• Fri, Nov 9 2012

SAHM No More: I Don’t Envy Stay-At-Home Parents As Much As I Suspected

stay at home mom vs working momSAHM No More explores the the ups-and-downs of navigating a new world of parenting, transitioning from married stay-at-home motherhood to a full-time working, divorced motherhood. And there are a lot of adjustments being made—a lot of adjustments and not a lot of sleep.

Lately, it’s been feeling like I’m crawling toward the weekends. By the end of the week, after five straight days of waking up early to walk the dog, making school lunches, getting the kids to school on time, rushing off to work, rushing home from work, picking up the kids, making dinner, supervising homework, forcing showers on grubby, unwilling children, and then getting them into bed, the weekends always come as a huge relief. A relief, but not exactly a time of rest. This is because a good deal of my job is dependent on me going out and doing and seeing things that are happening around my city. So, I wind up going out to concerts and readings and new restaurants and bars. All of which are great things to do, but don’t exactly contribute to relaxation or, frankly, my mental health.

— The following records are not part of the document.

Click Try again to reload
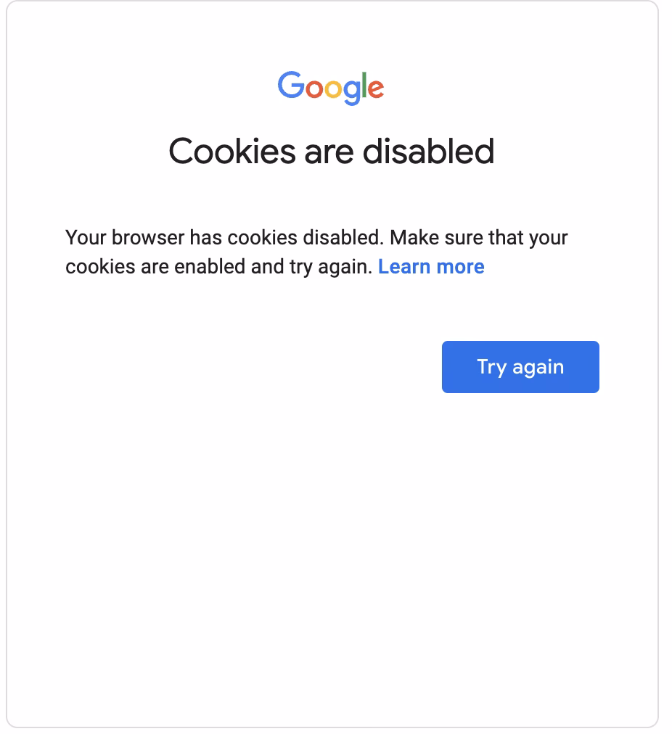Image resolution: width=672 pixels, height=734 pixels. click(520, 367)
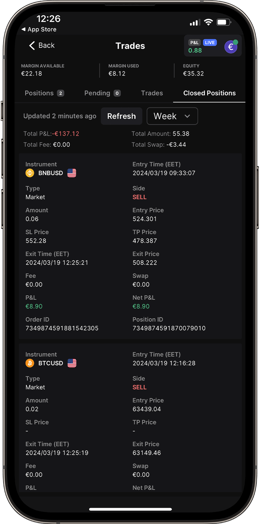Tap the home indicator bar
The image size is (260, 524).
(x=130, y=509)
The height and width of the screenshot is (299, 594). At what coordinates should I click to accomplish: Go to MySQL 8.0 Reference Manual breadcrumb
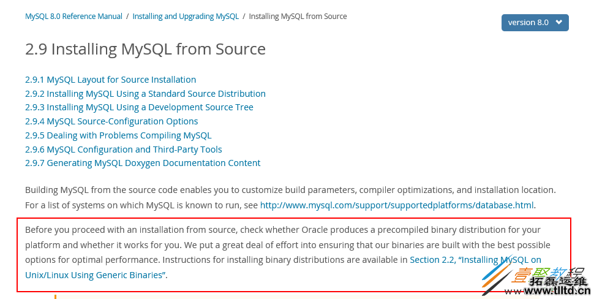point(73,17)
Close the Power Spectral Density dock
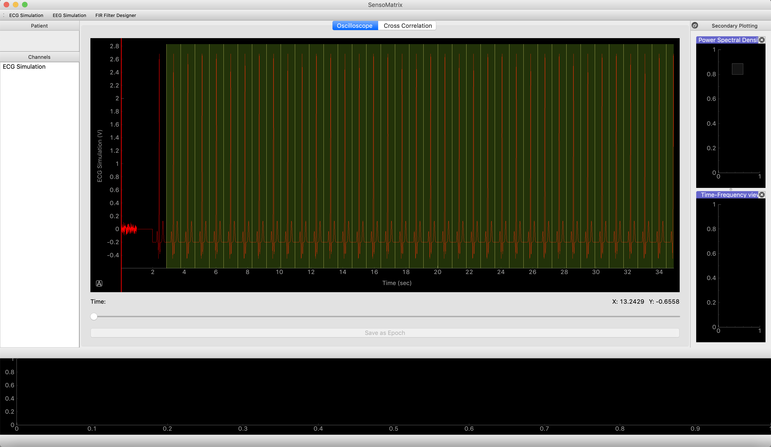The image size is (771, 447). (x=762, y=40)
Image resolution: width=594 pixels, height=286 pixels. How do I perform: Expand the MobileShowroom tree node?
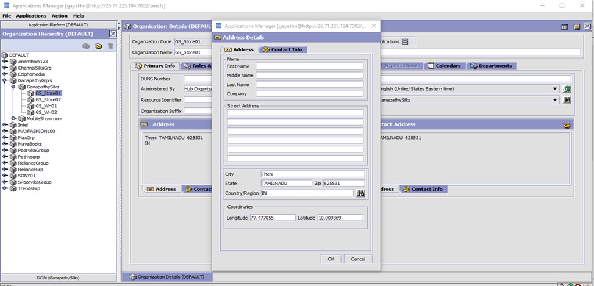pyautogui.click(x=14, y=118)
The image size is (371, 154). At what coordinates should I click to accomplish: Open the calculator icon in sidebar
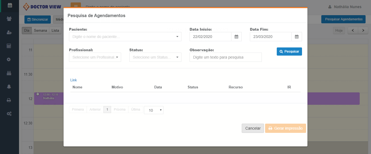(10, 46)
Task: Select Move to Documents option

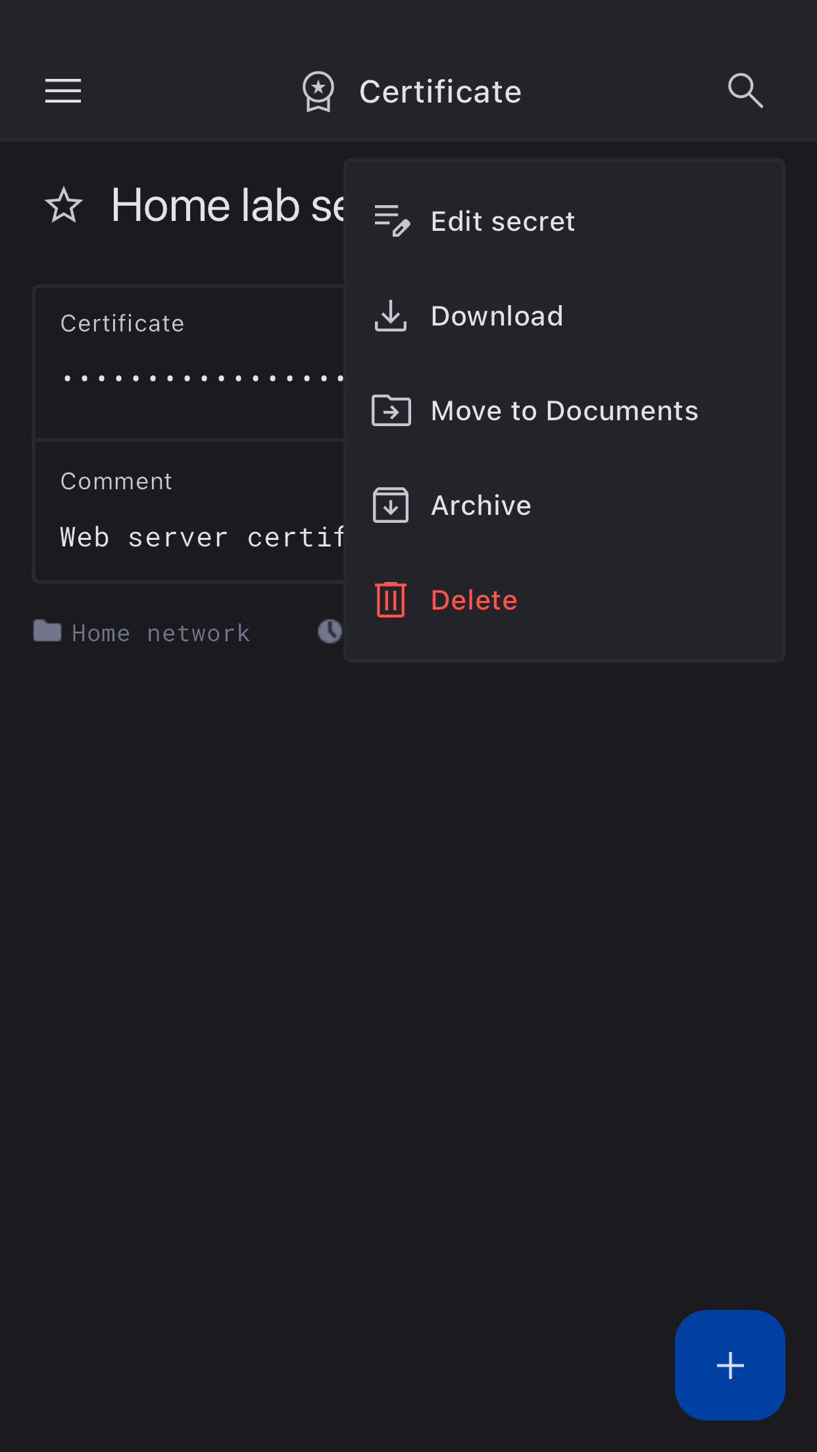Action: click(x=564, y=411)
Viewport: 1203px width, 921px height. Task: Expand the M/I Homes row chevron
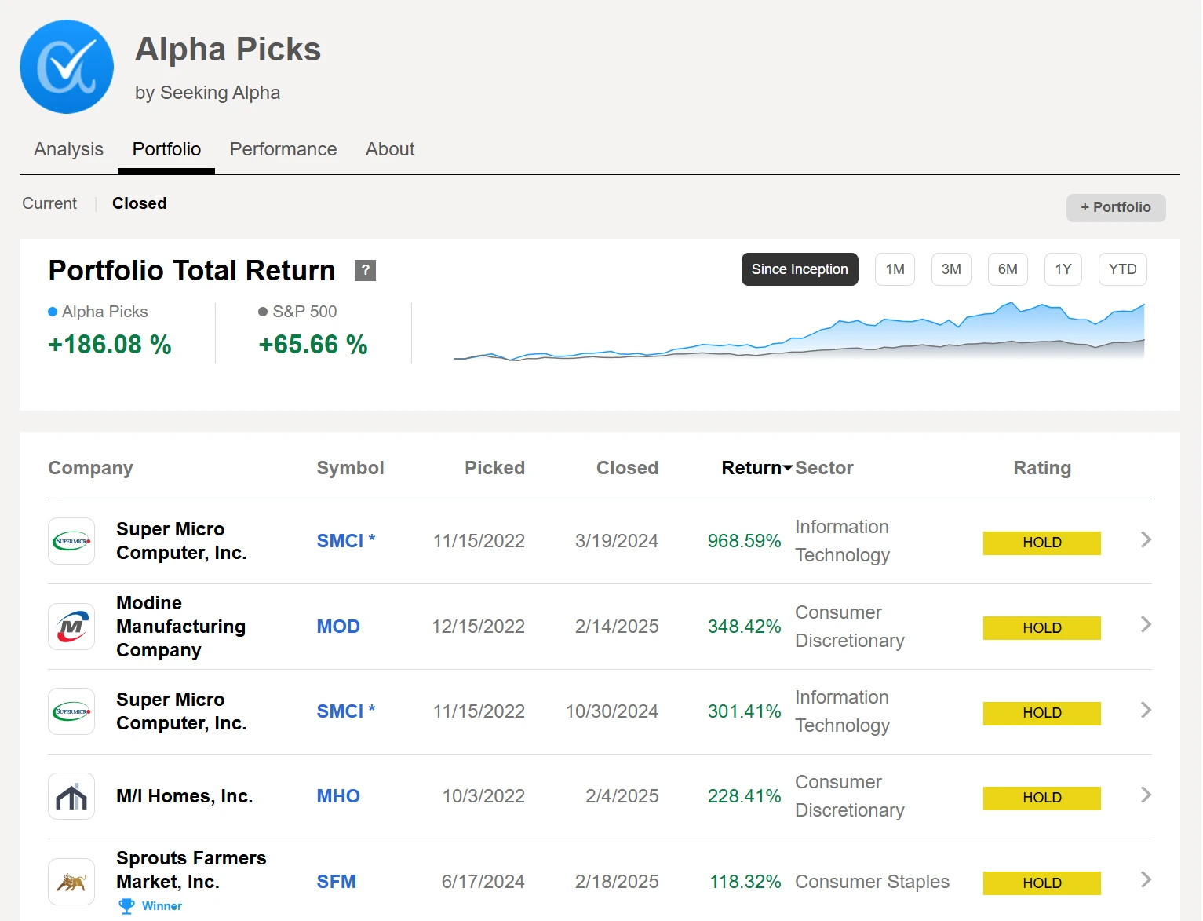coord(1146,795)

What I’m trying to say is that the state of my undereye circles is not good. And sometimes, when I am hustling my younger son to school and see other moms in their yoga gear or I run into them at a local cafe as I grab a cup of coffee to take on my morning commute while they settle in to a good conversation with a friend, I get a little wistful. Is wistful the right word? Is it more like flat-out jealousy? At times, it’s kind of felt like that.

The whole “grass is greener” mentality isn’t groundbreaking, but my feelings were only made clearer to me by a conversation that I recently had with a friend who is a stay-at-home mother. This conversation followed a long period of time when we just hadn’t had the opportunity to see each other. We had made plans here and there, for lunch or coffee, but the plans had been broken after I had to take care of stuff at work. I had always apologized profusely and we had finally managed to reschedule, but we hadn’t had any face-to-face communication in a while.

But still I was surprised when she flat out asked me, “Are you sure that you’re not bored of me?”

I immediately assured her that, of course, I wasn’t bored of her. I tried to explain that I envied that she had more time to do things for herself and that it might sound like I was doing exciting things but that, really, I was just the same old person. How could I be bored of something that had been remarkably similar to my old life?

You can reach this post's author, Kristin Iversen, on twitter.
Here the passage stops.